Wednesday, June 25, 2008

Phnom Penh

Phnom Penh is ripe with paradox. Today it is the capital of one of the world’s poorer countries, but its museum holds the treasures of one of the most prolific civilizations in history. Tiny alleyways strewn with garbage and home to orphaned children cross avenues lined with gourmet chocolate shops and bakeries frequented by tourists and international aid workers. The recent past has been plagued by horrible violence and suffering, yet its people seem to face the days ahead with humor and a strange sense of optimism.

Just about the only thing that is consistent about this place is the confusion it generates in its visitors. Your only choice is to confront the bad and embrace the good. We started with the bad and found ourselves face to face with the legacy of a woefully misguided revolution.

The Khmer Rouge, an ultra-Maoist regime that sprung up partly in reaction to the US bombardment of the Cambodian countryside during with the Vietnam War, took over Phnom Penh in 1975. Under the direction of a tyrant named Pol Pot, anyone deemed to be educated was seen as an enemy to the regime and slated for execution in the hopes of returning the country to its agrarian roots.

The Killing Fields of Choeung Ek now serves as a memorial to the victims of the Khmer Rouge. Set in a quiet and seemingly peaceful setting is a tall glass stupa filled with the skulls of thousands of people whose lives where ended there. More subtle reminders of the genocide are shallow indentations in the ground, mass graves where bodies were found, and random piles of decaying clothing.
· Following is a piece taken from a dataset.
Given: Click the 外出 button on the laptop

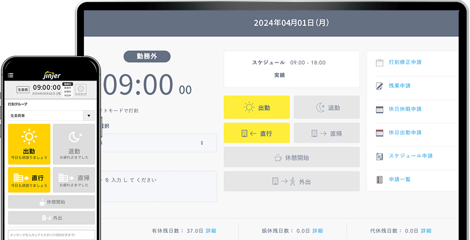Looking at the screenshot, I should point(291,182).
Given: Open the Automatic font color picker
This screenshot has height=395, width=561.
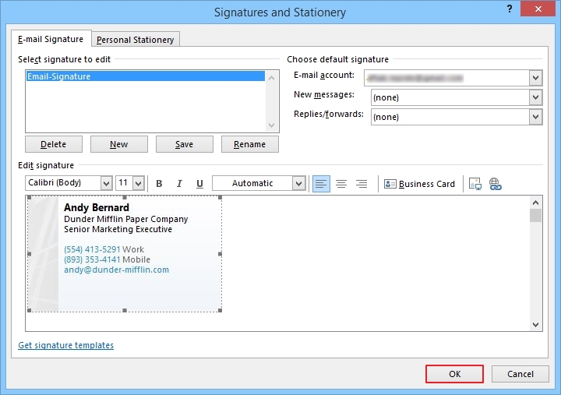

Perhaps even more powerful was our visit to the Tuol Sleng Museum, a former high school that was used to imprison and torture victims prior to them being sent to execution sites like the one at Choeung Ek. The pictures of mangled, half-dead bodies that were taken when the city was liberated by the Vietnamese in 1979 would turn anyone’s stomach, and intake photos of incarcerated men, women and children posted among tiny cells converted from classrooms were absolutely heart-wrenching to look at given the knowledge that only a handful of them survived.
Many children were orphaned as a result of the murderous campaign and a variety of programs have been developed to address the ongoing challenges. A good example is a restaurant we dined at named Friends that educates and trains street children to work in the service industry. We also met a young woman involved in a variety of different projects, including teaching free classes on the traditional Apsara dance form, which was nearly lost as a result of the Khmer Rouge’s efforts to eradicate all things artistic.

Phnom Penh is clearly a very intense place, but it has positive points as well. The Royal Palace and Silver Pagoda are glorious remnants of the Khmer kingdom before it fell into decline, while the National Museum holds thousands of archaeological treasures from Angkor. The city also has some great Art Deco architecture, like the Central Market, which thankfully survived Pol Pot’s destruction. Phnom Penh is gradually coming into its own as a modern center of commerce and culture as well, and has a busting riverfront with cafes and restaurants and some fun nightspots where you can get your groove on with a truly international crowd.

We leave with a heavy heart, but wish the city and its people well on the road to recovery.